BEGIN Source document

# New Member w/Stuck Pax Door on '64 Tempest



## flintla (Aug 11, 2014)

Great forum with terrific information. I have a '64 Tempest Custom with a stuck right side door. The button in the handle feels solid, and I hear the mechanism turn in the door, but it refuses to open. Any tips?


----------



## Utah Man (Aug 9, 2011)

Last year I had the same problem in my '65. The plastic part of the door latch mech broke and jammed it. Hopefully this hasn't happened to you.

First try the old coat hanger trick. Next try playing with your lock and pray it opens. If that doesn't work remove the door panel (can be difficult with the door closed, you may want to remove the seat.) What I had to do was take a dremel to the latch mechanism inside the door until I could get to the broken piece and open the latch.

An alternative is to remove the panel under the rear window and drill out the strike. Or you can pretend you have a Charger, change your last name to Duke, and perfect the window entry (my broken door latch was the driver's side so I became fairly proficient at this method). 

This is what the latch looks like.


----------



## flintla (Aug 11, 2014)

Thank you! I'll give it a try.


----------



## Rukee (Feb 8, 2007)

The Duke's hood slide move?


----------



## ALKYGTO (Mar 29, 2010)

Dukes of Hazzard 1st General Lee hood slide - YouTube


----------



## Rukee (Feb 8, 2007)

Yep!!


----------

END Source document
BEGIN Materials provided

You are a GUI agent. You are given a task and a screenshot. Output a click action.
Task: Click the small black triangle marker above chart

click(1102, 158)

END Materials provided
BEGIN Materials provided

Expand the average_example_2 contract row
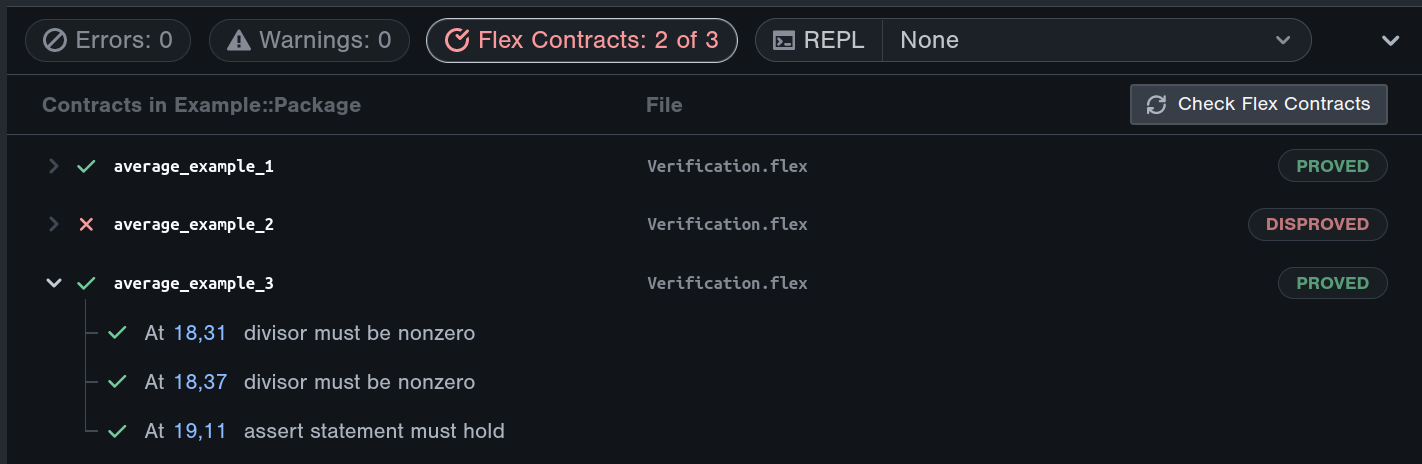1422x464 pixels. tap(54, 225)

END Materials provided

Tasks:
1: Return the part of the thread about the stuck door on the '64 Tempest starting with "Great forum with" and going on through "open. Any tips?".
2: In the records, swap "triangle" for "square" in the lines starting with the line with "You are a GUI" and going on through the line with "click(1102, 158)". Give back only those lines, with nothing else changed.
These records are unrelated to the text.

Results by task:
1:
Great forum with terrific information. I have a '64 Tempest Custom with a stuck right side door. The button in the handle feels solid, and I hear the mechanism turn in the door, but it refuses to open. Any tips?

2:
You are a GUI agent. You are given a task and a screenshot. Output a click action.
Task: Click the small black square marker above chart

click(1102, 158)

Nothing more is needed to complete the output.